Two lackluster performances in Philadelphia and Columbus had Boston Bruins fans worried heading into Thursday’s game against the Pittsburgh Penguins. Those fears were realized just 24 seconds in when Sidney Crosby opened the scoring. The Bruins buckled down from there, however, and showed the kind of hard working effort that has made them an elite organization.
Two goals in 2:13 put the Bruins ahead midway through the first period. They would not lose that lead the rest of the night. Jaroslav Halak stepped up and made key saves. Torey Krug stepped up and punished Patric Hornqvist for trying to take liberties on the Bruins. All in all, it was a noteworthy response.

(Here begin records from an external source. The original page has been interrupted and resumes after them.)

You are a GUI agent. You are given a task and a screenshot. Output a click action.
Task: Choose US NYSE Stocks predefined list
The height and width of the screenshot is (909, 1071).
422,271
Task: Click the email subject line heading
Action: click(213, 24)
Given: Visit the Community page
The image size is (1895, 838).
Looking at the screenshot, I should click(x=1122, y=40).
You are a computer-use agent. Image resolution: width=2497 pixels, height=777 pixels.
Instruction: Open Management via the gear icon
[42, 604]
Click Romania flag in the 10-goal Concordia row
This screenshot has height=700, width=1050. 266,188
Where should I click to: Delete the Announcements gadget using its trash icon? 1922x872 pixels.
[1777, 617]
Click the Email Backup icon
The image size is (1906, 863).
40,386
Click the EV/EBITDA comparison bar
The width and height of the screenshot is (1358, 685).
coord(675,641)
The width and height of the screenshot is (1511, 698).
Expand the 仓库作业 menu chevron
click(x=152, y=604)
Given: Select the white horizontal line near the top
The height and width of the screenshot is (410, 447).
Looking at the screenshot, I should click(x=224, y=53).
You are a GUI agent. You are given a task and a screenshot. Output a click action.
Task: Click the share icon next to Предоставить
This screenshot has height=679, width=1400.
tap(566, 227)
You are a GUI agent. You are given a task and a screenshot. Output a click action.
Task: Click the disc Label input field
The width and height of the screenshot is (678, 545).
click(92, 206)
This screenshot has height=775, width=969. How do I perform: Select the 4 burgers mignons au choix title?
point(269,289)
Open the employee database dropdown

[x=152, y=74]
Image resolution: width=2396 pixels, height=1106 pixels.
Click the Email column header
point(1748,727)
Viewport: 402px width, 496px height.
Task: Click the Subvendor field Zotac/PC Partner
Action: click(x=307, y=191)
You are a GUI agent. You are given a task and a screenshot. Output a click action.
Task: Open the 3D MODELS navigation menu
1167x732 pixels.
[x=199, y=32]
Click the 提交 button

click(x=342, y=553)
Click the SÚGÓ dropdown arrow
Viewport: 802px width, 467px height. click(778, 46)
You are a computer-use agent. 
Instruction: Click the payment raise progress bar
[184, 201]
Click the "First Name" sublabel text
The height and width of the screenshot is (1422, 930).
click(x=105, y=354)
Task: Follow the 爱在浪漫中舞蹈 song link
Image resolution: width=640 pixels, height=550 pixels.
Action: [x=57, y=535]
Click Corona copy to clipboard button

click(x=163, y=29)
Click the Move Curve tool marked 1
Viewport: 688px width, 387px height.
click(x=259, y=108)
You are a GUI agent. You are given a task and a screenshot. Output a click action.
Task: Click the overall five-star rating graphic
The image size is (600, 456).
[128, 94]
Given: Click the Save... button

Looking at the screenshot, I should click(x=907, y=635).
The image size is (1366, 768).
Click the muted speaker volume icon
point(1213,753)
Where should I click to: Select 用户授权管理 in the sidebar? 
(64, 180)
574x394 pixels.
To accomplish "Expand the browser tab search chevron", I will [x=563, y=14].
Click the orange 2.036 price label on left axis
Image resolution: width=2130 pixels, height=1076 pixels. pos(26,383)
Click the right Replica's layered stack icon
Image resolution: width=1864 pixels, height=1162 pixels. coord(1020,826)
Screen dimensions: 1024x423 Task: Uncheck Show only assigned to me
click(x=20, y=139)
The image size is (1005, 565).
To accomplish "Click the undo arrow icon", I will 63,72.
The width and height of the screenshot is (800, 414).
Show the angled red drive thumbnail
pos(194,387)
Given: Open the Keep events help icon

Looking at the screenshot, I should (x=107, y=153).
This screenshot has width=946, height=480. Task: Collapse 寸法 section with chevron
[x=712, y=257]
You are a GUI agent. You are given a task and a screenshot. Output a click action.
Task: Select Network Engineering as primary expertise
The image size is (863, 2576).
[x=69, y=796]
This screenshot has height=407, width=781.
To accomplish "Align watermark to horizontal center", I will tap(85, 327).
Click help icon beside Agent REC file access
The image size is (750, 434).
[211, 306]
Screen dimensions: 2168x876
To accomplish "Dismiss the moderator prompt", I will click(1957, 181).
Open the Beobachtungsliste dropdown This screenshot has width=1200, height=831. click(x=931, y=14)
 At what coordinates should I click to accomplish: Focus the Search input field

“I thought our effort in Philadelphia was terrific for thirty-five minutes, and then we lost our way. Columbus, the last thirty we had good effort in terms of trying to get back in the game, couldn’t score,” Cassidy told reporters postgame. “Tonight, obviously got scored on early, that can deflate a team. Stuck with it. Power plays early — usually if you don’t score, it gives the other team some momentum as well. We played through some of the stuff that we didn’t do well early, and I liked our effort.”
The Bruins knew coming in that they couldn’t get into a track meet with a Penguins team that has been setting the scoreboard on fire as of late. They needed to play a hard game, which is exactly what they did.
“I thought we checked really well against a good offensive team, managed the puck well, got over people,” Cassidy continued. “In that part of the game I thought we were hard to play against in terms of solid defending. I thought we stuck together physically, tried to play the body when we were supposed to and stuck up for one another if anything happened. Dropped the mitts once, because sometimes that’s going to happen. So, good response.”
Although Cassidy wouldn’t go into too much detail, he admitted that the hope was a better response and effort from his team on Thursday night.
“We did have a different day today, we had a different meeting on some things we needed to do better as a group,” Cassidy admitted. “It wasn’t necessarily a challenge, it was a reset on supporting one another all over the ice. And you hope if you do that to get pucks back, it’ll bleed into anything else that transpires — the physical play, everything else that goes with it. I thought that part was good.”
It certainly was good. Good enough to get the attention of the rest of the league and the Bruins two key points.